-- start of Recorded information --

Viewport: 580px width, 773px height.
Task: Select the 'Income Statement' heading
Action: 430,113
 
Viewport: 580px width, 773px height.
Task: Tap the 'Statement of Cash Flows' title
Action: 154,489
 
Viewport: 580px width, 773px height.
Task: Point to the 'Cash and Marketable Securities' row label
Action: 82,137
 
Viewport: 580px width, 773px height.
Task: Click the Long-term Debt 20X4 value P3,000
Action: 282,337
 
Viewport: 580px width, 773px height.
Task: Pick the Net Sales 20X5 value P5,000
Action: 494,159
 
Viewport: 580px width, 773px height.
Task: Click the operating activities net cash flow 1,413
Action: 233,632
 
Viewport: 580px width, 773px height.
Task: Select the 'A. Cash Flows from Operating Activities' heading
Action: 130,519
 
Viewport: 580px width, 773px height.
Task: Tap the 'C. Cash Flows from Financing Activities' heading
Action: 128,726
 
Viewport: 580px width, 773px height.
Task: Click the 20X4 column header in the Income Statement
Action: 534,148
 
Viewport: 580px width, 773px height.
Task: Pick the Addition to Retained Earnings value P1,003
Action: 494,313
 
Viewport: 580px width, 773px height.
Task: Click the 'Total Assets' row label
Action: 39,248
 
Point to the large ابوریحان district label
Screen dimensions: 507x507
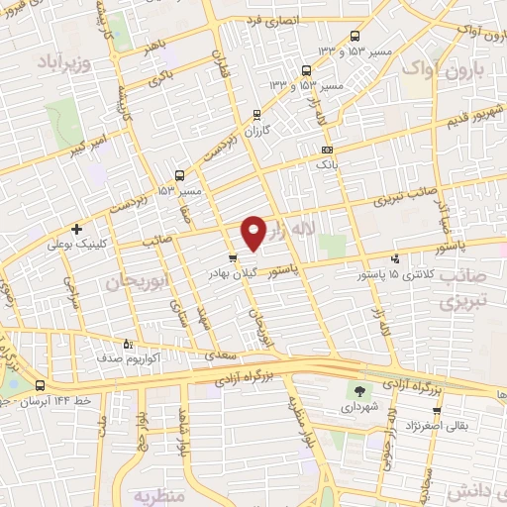(131, 281)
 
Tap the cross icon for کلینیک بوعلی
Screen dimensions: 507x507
(75, 228)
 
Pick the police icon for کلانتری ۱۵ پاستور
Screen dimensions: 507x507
(396, 258)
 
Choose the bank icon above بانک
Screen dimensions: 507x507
(327, 150)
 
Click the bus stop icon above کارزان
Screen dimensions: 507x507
(257, 114)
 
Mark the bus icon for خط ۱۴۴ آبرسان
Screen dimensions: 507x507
(40, 385)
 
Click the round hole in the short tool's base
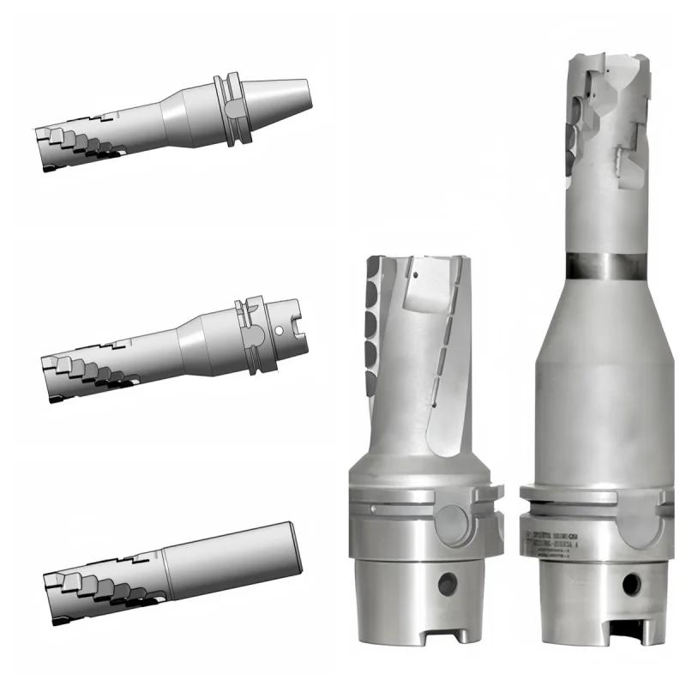pyautogui.click(x=445, y=586)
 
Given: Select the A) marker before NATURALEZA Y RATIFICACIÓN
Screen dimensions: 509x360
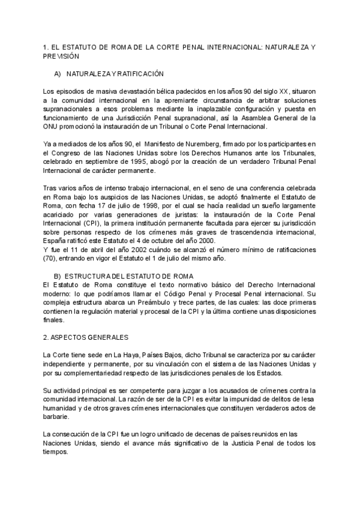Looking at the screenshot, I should pyautogui.click(x=58, y=73).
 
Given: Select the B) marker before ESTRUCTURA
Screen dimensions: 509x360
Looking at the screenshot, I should pyautogui.click(x=58, y=276).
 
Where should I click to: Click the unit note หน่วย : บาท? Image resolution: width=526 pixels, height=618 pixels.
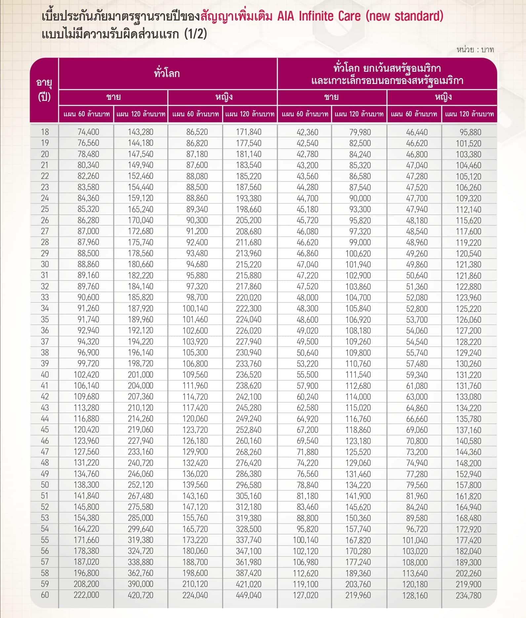[x=475, y=50]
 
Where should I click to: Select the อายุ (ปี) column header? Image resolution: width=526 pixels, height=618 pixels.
[x=44, y=90]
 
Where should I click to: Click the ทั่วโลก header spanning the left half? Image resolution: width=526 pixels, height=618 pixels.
[x=167, y=73]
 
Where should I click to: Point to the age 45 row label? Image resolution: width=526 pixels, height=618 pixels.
[x=45, y=430]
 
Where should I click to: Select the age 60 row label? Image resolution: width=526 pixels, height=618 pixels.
[x=45, y=595]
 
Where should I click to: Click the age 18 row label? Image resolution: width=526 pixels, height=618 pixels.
[x=45, y=132]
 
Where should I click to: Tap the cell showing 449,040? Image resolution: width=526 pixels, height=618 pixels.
[x=249, y=595]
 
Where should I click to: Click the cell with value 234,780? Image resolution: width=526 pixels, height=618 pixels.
[x=468, y=595]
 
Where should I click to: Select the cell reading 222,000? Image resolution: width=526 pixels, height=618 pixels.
[x=86, y=595]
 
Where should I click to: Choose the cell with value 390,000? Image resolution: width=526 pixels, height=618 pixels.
[x=141, y=584]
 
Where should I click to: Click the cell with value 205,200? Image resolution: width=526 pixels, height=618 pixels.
[x=249, y=220]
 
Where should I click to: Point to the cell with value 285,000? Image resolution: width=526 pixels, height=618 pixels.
[x=141, y=518]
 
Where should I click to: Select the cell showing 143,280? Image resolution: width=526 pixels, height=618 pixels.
[x=141, y=132]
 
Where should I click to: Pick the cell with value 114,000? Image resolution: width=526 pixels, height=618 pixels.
[x=358, y=397]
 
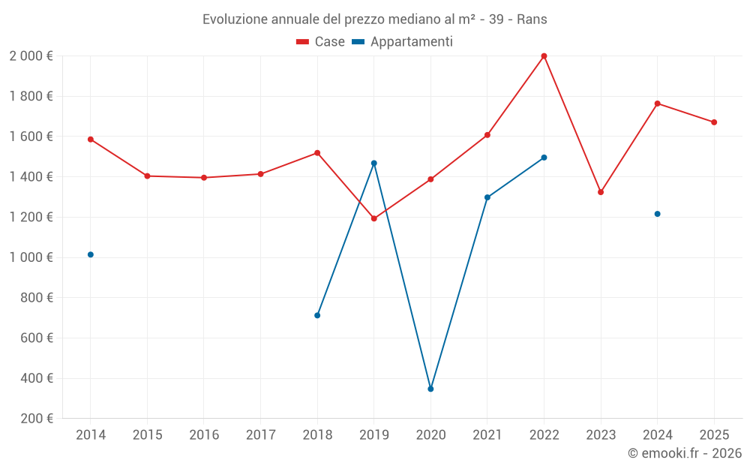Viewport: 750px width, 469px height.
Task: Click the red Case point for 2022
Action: click(544, 56)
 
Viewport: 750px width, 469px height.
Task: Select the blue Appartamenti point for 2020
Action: click(430, 389)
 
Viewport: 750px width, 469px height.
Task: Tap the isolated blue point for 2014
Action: click(91, 254)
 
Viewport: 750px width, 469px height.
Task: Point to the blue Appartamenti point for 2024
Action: click(657, 214)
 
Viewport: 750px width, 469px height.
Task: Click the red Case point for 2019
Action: click(374, 218)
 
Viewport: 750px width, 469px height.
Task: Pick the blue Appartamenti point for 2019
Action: click(374, 163)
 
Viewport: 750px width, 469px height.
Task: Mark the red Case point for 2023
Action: click(601, 192)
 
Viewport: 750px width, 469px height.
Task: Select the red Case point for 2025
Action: click(714, 122)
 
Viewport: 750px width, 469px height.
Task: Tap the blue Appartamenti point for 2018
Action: click(317, 315)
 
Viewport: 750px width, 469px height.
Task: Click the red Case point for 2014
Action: click(91, 140)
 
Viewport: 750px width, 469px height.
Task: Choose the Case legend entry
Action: click(321, 42)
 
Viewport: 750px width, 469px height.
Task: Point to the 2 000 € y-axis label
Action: click(31, 56)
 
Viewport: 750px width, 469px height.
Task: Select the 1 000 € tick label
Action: click(31, 257)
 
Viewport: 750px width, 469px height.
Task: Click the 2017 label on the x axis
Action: click(260, 435)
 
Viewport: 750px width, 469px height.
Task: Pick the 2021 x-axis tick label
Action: click(488, 435)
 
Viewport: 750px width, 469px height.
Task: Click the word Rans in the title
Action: click(532, 20)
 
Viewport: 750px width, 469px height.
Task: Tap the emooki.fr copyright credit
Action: click(685, 453)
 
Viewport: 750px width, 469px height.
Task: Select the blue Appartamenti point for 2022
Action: click(544, 158)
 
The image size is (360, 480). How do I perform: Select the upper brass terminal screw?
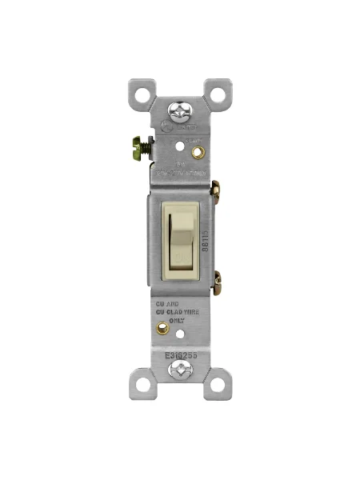tap(215, 190)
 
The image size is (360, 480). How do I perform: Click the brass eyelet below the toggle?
tap(163, 328)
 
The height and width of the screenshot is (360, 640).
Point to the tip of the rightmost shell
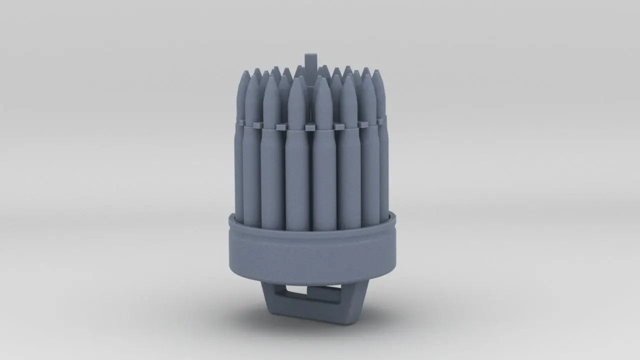click(376, 71)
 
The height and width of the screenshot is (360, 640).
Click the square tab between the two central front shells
click(310, 127)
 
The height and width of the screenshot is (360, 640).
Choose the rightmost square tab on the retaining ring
click(382, 120)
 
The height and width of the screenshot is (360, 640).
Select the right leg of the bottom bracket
click(358, 300)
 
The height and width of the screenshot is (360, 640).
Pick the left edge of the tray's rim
click(230, 220)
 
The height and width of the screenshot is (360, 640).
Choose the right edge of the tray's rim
click(395, 219)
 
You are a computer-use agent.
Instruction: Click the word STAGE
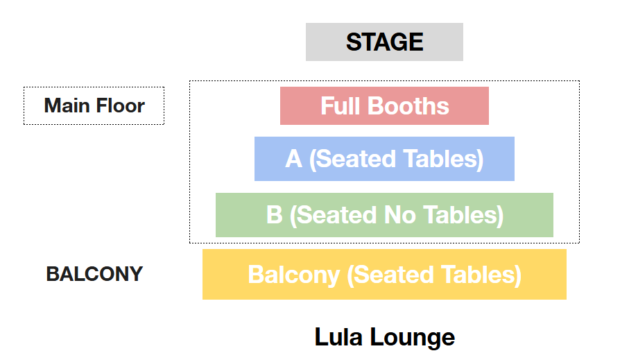click(384, 42)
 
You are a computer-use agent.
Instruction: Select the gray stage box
click(326, 42)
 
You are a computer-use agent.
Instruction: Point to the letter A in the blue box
click(293, 159)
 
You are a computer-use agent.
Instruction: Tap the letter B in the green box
click(274, 215)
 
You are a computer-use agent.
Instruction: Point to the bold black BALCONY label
click(94, 274)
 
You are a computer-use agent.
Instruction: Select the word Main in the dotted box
click(67, 106)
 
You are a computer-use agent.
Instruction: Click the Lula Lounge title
click(384, 337)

-- end of Recorded information --

Requirements: Reproduce everything from the very beginning of the rows down to and including the line containing "Action: 82,137", character for character.

Completed exercise:
Viewport: 580px width, 773px height.
Task: Select the 'Income Statement' heading
Action: 430,113
 
Viewport: 580px width, 773px height.
Task: Tap the 'Statement of Cash Flows' title
Action: 154,489
 
Viewport: 580px width, 773px height.
Task: Point to the 'Cash and Marketable Securities' row label
Action: 82,137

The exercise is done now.